The Premise
"Flowers" is a British black comedy written, directed by, and co-starring Will Sharpe, running two seasons on Channel 4 (2016 and 2018) and now parked on Prime Video. The setup: the Flowers family lives in a crumbling, ivy-choked house in the English countryside. Maurice (Julian Barratt) is a depressed children's book author who can't finish anything and can barely get out of bed. Deborah (Olivia Colman) is his music-teacher wife, cheerfully unraveling in the next room. Their adult twins still live at home: Donald (Daniel Rigby), an inventor whose inventions don't work, and Amy (Sophia Di Martino), a musician composing something nobody has asked for. Sharpe plays Shun, Maurice's Japanese illustrator and lodger, who narrates his own life in a running mistranslation of English idiom. Early episodes establish the household's baseline: everyone loves each other and nobody can say it, and something is quietly wrong with the man at the head of the table.
The Case For
Sharpe writes and directs every episode himself, and it shows in the tonal control. The house is shot like a Guillermo del Toro storybook, all warped wood and dim green light, but the jokes land like Fleabag on a bad Sunday. Colman does the thing Colman does, where she smiles so hard you can see the crack forming, and Barratt (of "The Mighty Boosh") gives the best straight performance of his career, playing Maurice with a stillness that's almost frightening. Rigby and Di Martino are wonderful as the twins, competitive and codependent in a way that reads as painfully specific rather than sitcom-shorthand. Sharpe himself is the show's secret weapon; Shun could've been an ethnic-outsider gag and instead he's the most emotionally literate person on screen.
The Case Against
It's slow. Six episodes a season, but they move like a Sunday afternoon that won't end. The comedy is real but it's buried, and if you need a laugh every ninety seconds you'll be checking your phone by episode two. Season one earns its darkness; season two swings for something bigger and occasionally trips over its own ambition, particularly a mid-run detour that some viewers will find brave and others will find self-indulgent. The whimsy dial is turned up further than a lot of American audiences will tolerate.

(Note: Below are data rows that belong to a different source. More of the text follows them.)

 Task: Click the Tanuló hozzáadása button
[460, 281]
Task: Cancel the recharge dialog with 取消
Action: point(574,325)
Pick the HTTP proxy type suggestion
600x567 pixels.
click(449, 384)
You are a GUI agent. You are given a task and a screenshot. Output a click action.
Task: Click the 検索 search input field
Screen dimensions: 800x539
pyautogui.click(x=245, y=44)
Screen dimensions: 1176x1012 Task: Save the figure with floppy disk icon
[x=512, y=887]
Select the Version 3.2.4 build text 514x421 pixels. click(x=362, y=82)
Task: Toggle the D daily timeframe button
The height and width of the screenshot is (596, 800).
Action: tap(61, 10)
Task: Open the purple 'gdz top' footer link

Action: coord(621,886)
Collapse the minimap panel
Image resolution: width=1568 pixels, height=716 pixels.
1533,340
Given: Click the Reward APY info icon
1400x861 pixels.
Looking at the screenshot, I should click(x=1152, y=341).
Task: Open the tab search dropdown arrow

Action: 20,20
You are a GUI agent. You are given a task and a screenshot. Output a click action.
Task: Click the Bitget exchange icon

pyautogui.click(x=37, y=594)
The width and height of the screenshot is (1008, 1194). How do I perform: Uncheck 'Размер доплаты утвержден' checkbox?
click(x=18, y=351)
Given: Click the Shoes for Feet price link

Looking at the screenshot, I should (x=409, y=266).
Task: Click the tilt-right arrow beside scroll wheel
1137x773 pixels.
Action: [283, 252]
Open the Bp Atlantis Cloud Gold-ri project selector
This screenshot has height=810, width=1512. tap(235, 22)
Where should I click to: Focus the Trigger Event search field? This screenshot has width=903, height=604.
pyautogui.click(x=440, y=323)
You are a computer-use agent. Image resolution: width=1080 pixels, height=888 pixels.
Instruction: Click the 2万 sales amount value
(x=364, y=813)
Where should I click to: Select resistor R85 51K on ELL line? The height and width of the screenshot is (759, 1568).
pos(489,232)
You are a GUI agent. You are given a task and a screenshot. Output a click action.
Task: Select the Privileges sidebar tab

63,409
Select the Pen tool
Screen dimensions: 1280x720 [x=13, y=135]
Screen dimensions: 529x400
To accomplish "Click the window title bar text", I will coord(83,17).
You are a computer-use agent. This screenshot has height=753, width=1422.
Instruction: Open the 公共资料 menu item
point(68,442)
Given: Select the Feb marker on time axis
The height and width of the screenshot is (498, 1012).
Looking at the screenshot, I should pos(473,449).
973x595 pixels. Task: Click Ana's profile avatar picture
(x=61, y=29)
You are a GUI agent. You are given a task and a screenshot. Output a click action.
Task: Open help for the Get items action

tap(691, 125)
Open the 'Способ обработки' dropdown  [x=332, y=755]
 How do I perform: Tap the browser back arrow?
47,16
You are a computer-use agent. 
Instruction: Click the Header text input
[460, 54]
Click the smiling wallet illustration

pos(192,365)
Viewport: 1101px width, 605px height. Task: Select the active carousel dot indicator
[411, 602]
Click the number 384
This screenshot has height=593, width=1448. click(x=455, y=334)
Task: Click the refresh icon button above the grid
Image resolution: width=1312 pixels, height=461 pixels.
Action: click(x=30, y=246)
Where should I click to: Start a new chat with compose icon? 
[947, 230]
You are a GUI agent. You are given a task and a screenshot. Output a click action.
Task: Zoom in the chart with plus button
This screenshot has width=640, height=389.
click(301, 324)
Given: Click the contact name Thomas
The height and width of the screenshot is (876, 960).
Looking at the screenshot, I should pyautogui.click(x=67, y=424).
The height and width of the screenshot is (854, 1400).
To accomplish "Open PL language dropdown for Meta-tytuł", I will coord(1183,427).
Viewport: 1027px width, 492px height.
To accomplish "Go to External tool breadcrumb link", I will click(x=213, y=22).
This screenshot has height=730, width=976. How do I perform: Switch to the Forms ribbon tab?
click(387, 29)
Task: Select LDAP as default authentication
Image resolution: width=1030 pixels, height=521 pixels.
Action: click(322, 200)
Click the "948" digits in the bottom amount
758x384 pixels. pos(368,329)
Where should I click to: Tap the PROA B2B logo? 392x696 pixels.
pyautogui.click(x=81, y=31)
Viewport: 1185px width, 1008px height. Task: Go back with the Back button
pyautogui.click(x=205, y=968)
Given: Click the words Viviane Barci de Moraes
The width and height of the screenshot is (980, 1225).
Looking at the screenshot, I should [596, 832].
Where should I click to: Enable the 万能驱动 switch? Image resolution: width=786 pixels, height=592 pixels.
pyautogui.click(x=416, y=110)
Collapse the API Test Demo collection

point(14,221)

Who It's For, Who'll Bounce
For you if you loved "Fleabag," "Fishing With John," early Wes Anderson, or "Lars and the Real Girl." For you if "depressing but funny" is a compliment. Bounce candidates: anyone looking for prestige-plot machinery, anyone who found "The Bear" too stressful, anyone who thinks comedy means jokes-per-minute. If your favorite thing about a show is the last ten minutes of the finale, this isn't built for you.
The Ruling
WORTH IT because Sharpe actually pulls it off. Depression is the hardest subject to dramatize without either romanticizing it or turning it into a PSA, and "Flowers" does neither. Nobody delivers a monologue about mental health. Nobody Googles a diagnosis at the camera. The show trusts you to watch Maurice sit on a bed for a long time and understand what that means, and it trusts Barratt and Colman to carry the weight without an underscore telling you how to feel. That's craft. It's not BEST IN CLASS because the pacing is genuinely a barrier and the second season's reach exceeds its grasp in a couple of places. But it earns every mood it sets. Watch it on a gray day. It will meet you there.